百合好きな家族が宿を経営し、訪れる女性二人客の背中を押す。
それだけでなく、家族間でも百合な展開があるという、もう盛り沢山な内容になっています。
この記事では、本書の魅力について僕の感じたこと、評価の分かれるポイントについて書いているので、購入する前にチェックしてみてください。
登場人物
内容や魅力に触れる前に、百合好きのための宿『民宿かがや』を経営する加賀谷一家、および離れて暮らす家族についてご紹介します。
宿を訪れる女性の百合だけでなく、加賀谷家の中でも百合を楽しむことが出来る設定になっています。
ゆりなつ 1巻より
上の画像で左から五女・花、長女・葉、母・根々、次女・幹、三女・茎です。
加賀谷根々
民宿かがやの女将。
バツイチで、後述する姉・夕と夫婦のように仲が良い。
ドキドキすることもなく、当たり前のように百合をしている。
長女 葉(よう)
宿の従業員で、テキパキと業務をこなすしっかり者。
お固そうな外見とは裏腹に、百合展開に踏み切れない客をそっち方向に誘導するなどかなり積極的。

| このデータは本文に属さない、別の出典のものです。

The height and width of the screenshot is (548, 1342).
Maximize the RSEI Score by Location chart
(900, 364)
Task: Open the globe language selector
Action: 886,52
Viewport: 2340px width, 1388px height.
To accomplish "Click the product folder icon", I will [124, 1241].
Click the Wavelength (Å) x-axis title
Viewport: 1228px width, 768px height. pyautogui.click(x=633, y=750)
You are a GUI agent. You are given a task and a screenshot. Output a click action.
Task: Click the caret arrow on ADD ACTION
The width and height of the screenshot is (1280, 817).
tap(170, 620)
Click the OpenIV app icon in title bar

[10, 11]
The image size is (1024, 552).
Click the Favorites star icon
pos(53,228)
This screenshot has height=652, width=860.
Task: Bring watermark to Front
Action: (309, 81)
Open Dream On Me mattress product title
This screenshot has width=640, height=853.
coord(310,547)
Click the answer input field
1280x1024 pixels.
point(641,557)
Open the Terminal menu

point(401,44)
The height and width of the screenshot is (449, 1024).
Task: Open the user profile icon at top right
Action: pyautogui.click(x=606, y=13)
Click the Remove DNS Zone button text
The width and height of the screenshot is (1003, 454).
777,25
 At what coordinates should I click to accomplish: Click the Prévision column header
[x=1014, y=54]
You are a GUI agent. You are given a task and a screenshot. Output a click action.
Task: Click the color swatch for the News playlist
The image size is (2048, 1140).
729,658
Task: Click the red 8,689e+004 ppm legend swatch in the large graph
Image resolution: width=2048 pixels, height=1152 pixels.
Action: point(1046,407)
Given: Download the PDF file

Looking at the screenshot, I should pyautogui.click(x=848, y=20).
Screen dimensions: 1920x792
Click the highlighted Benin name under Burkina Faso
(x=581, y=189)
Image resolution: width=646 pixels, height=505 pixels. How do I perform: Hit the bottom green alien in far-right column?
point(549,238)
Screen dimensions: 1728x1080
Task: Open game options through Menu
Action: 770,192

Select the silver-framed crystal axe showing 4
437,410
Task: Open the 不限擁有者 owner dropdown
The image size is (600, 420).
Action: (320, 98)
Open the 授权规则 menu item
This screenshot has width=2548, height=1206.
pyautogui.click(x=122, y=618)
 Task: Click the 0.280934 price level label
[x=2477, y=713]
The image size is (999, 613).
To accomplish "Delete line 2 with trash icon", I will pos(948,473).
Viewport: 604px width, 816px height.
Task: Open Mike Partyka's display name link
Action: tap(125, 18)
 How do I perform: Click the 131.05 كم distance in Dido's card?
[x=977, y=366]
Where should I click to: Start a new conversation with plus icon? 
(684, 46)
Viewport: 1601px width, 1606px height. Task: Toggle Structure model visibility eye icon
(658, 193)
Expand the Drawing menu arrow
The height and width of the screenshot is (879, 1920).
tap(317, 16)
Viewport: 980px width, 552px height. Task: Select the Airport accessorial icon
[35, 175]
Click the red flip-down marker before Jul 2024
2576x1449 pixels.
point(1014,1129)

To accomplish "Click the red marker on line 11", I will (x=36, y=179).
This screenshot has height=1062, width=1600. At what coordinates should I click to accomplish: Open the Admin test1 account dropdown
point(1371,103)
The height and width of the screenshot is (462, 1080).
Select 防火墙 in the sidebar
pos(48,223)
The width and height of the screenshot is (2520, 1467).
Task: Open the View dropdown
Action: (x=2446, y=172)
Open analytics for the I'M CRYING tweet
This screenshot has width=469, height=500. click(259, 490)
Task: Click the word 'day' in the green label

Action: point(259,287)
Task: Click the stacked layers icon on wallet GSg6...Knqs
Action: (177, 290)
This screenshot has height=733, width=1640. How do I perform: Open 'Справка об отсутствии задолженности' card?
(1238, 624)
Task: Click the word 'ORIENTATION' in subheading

また次女・幹を唯一コントロールできる人物で、ツンデレな彼女を楽しんでいる様子。
しかし、幹が自分のことを好きであることに気が付いていないなど、自分のことには鈍感。
次女 幹(みき)
画家志望で、同じ家に暮らす姉妹の中で唯一宿の手伝いはせず、アルバイトをしている。
家族の多くが黒髪の中で金髪、耳や顎に複数のピアスと分かりやすい不良キャラ。
家族であろうと反抗的な態度をとるが、葉だけは別。
葉のことが大好きで、彼女の頼みであれば甘えた態度も見せる。
その表情は女そのもので、目撃した花がドキドキしてしまうほどの破壊力。
葉一筋のせいかかなり純粋で、茎の隠し動画を見た時は驚いていた。
三女 茎(くき)
宿の従業員で、髪型は葉と同じく黒髪ロングだが、目が隠れるほど前髪が長い。
訪れる女性客を盗撮するのが趣味で、興奮する姿は犯罪者そのもの。
ちなみに客だけでなく姉妹の裸でも欲情するタイプで、幹に裸の写真を撮らせてほしいとお願いして殴られている。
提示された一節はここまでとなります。